Medizin
Endokrine Disruptoren: Pränatale Exposition könnte Leber bereits im Kindesalter schädigen
Donnerstag, 7. Juli 2022
New York – Die zunehmende Verbreitung von endokrinen Disruptoren in Gegenständen des täglichen Bedarfs könnte die Entwicklung von Leberschäden im Kindesalter fördern. Zu diesem Ergebnis kommt eine Exposomstudie in JAMA Network Open (2022; DOI: 10.1001/jamanetworkopen.2022.20176), die die pränatale Exposition mit 45 Schadstoffen mit erhöhten Serumkonzentrationen von Zytokeratin-18, einem Marker für Leberschädigungen, im Alter von 8 Jahren in Verbindung bringt.
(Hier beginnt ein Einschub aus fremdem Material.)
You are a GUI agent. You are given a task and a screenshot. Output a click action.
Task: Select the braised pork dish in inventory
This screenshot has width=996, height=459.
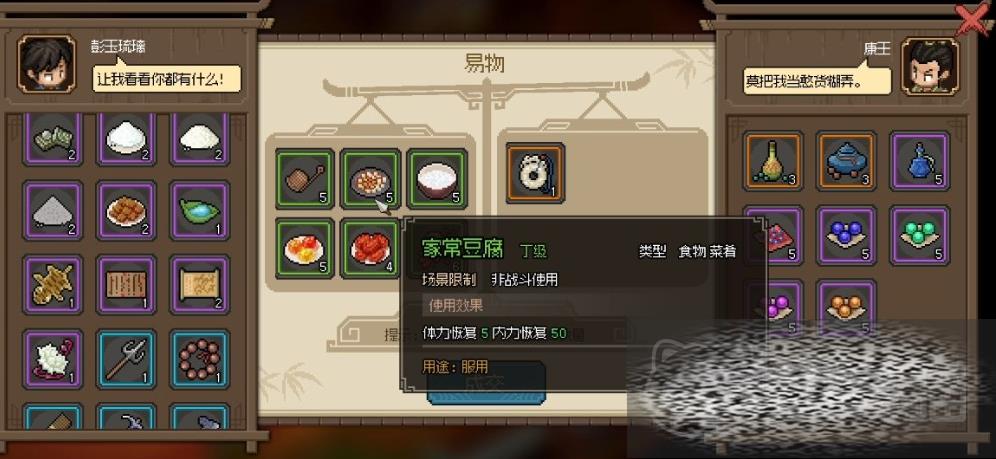click(126, 210)
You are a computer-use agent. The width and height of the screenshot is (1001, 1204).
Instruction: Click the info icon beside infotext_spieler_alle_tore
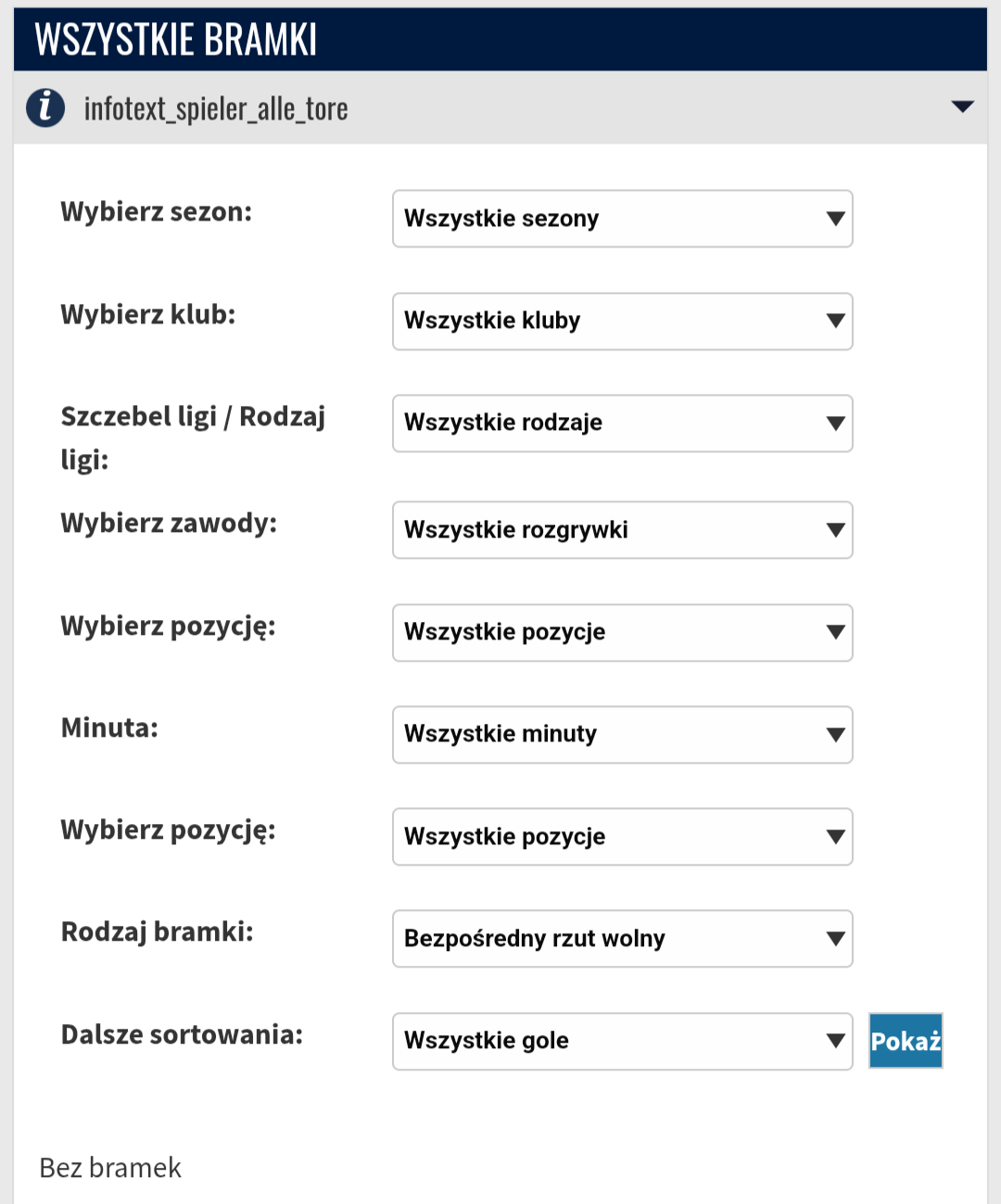pos(45,108)
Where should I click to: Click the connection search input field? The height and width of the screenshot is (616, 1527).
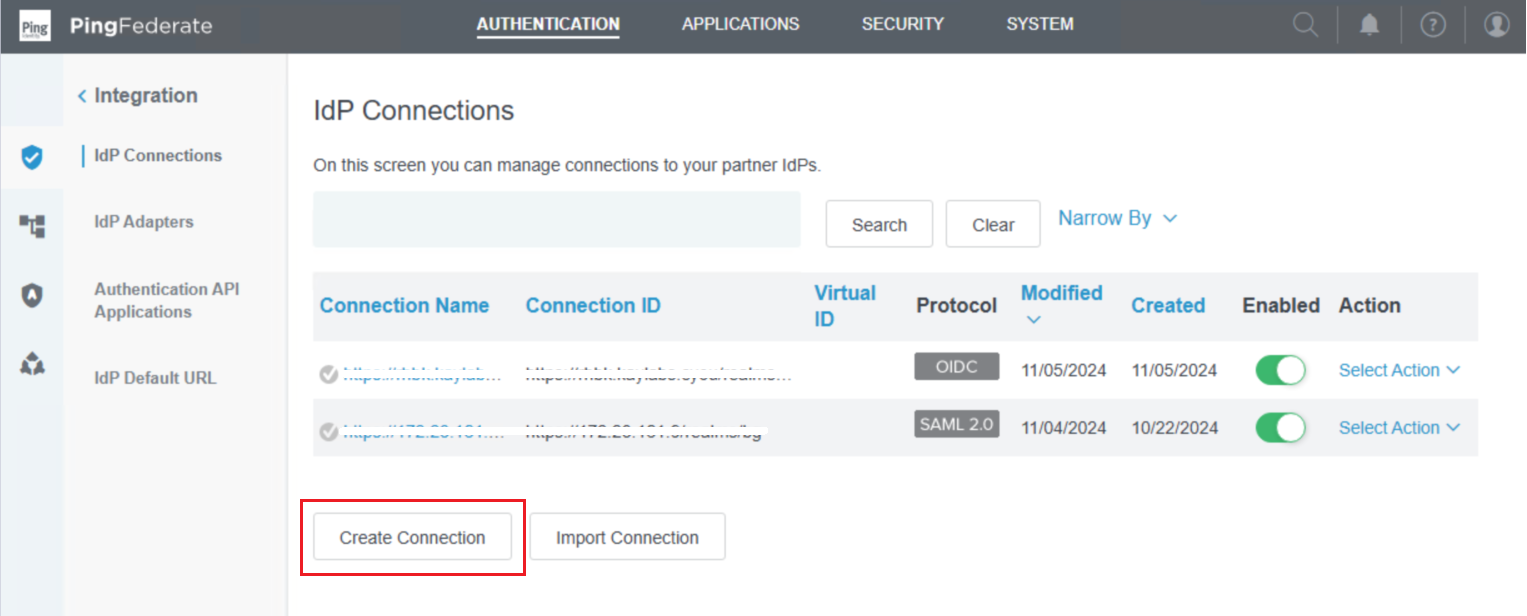(556, 220)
Die nicht-alkoholische Fettleber, eine der häufigsten Erkrankungen von Erwachsenen weltweit, wird zunehmend bereits im Kindesalter diagnostiziert. Die Prävalenz wird mit 6 bis 10 % bei Kindern im Allgemeinen und mit 34 % bei adipösen Kindern angegeben.
Neben der Adipositas werden auch Umweltchemikalien als Auslöser vermutet. Als bedenklich wird eine große Gruppe von Molekülen eingestuft, die im Körper eine hormonartige Wirkung haben und deshalb bereits in kleinster Menge schädlich sein könnten.
Zu diesen endokrinen Disruptoren gehören zahlreiche Pestizide, Kunststoffe, Flammschutzmittel und toxische Metalle. Beispiele sind per- und polyfluorierte Alkylverbindungen („PFAS“), die chemisch nicht abbaubar sind und sich deshalb in der Umwelt immer stärker anreichern.
Das bekannteste Beispiel ist Polytetrafluorethylen oder „Teflon“. Andere PFAS sind in Lebensmittelverpackungen enthalten. Auch polybromierte Diphenylether, die als Flammschutzmittel in Möbeln und Säuglingsprodukten verwendet werden, können im menschlichen Körper eine hormonartige Wirkung haben.
Das europäische „Human Early-Life Exposome“-Projekt (HELIX) untersucht derzeit die Auswirkungen von 45 Umweltschadstoffen, die allgemein (in Abgrenzung zum Genom) als Exposom bezeichnet werden, auf die Gesundheit von Kindern. An 6 Kohorten in Frankreich, Griechenland, Großbritannien, Litauen, Norwegen und Spanien wurden zwischen 2003 bis 2010 bei 1.108 schwangeren Frauen insgesamt 45 Chemikalien im Blut oder Urin bestimmt.
Bei den Kindern wurde im Alter von im Mittel 8,2 Jahren die Plasmakonzentration von Zytokeratin (CK)-18 bestimmt. CK-18 ist ein Leberprotein, dessen Fragmente bei einem Untergang der Leberzellen ins Blut freigesetzt werden. Ein Anstieg von CK-18 ist damit ein allgemeiner Marker für eine Leberschädigung, dessen häufigste Form eine NAFL ist.
Wie ein Team um Damaskini Valvi von der Icahn School of Medicine in New York jetzt berichtet, war für verschiedene endokrine Disruptoren eine Assoziation nachweisbar. So stieg die Wahrscheinlichkeit einer Leberschädigung mit dem Quartil der Exposition mit chlororganischen Pestiziden um 44 % (Odds Ratio 1,44; 95-%-Konfidenzintervall 1,21 bis 1,71).
Für polybromierte Diphenylether betrug die Odds Ratio 1,57 (1,34-1,84), für Perfluoralkyl-Verbindungen 1,73 (1,45-2,09) und für Metalle 2,21 (1,65-3,02). Eine vermehrte Exposition mit Phthalaten mit hohem Molekulargewicht war dagegen mit einer verminderten Rate von CK-18-Anstiegen verbunden (Odds Ratio 0,74; 0,60–0,91). Das gleiche traf auf Phenole zu (Odds Ratio 0,66; 0,54-0,78).
Die Studie wirft für Valvi ein Schlaglicht auf eine mögliche pränatale Schädigung der Leberentwicklung durch häufige Umweltchemikalien. Für die Kinder ist es jedoch nur der erste Kontakt mit diesen Substanzen. Nach der Geburt sind sie über Spielsachen, Haushaltsgegenstände und Nahrungsmittel weiter exponiert. Dies könnte die gefundenen Assoziationen beeinflusst haben.
Zu den Einschränkungen gehört auch, dass mit der zunehmenden Zahl der getesteten Substanzen die Gefahr von Zufallsergebnissen steigt. Die Bestimmung von CK-18 könnte auch ein ungenauer Marker für die Leberschädigung der Kinder sein, deren Folgen sich derzeit noch nicht abschätzen lassen.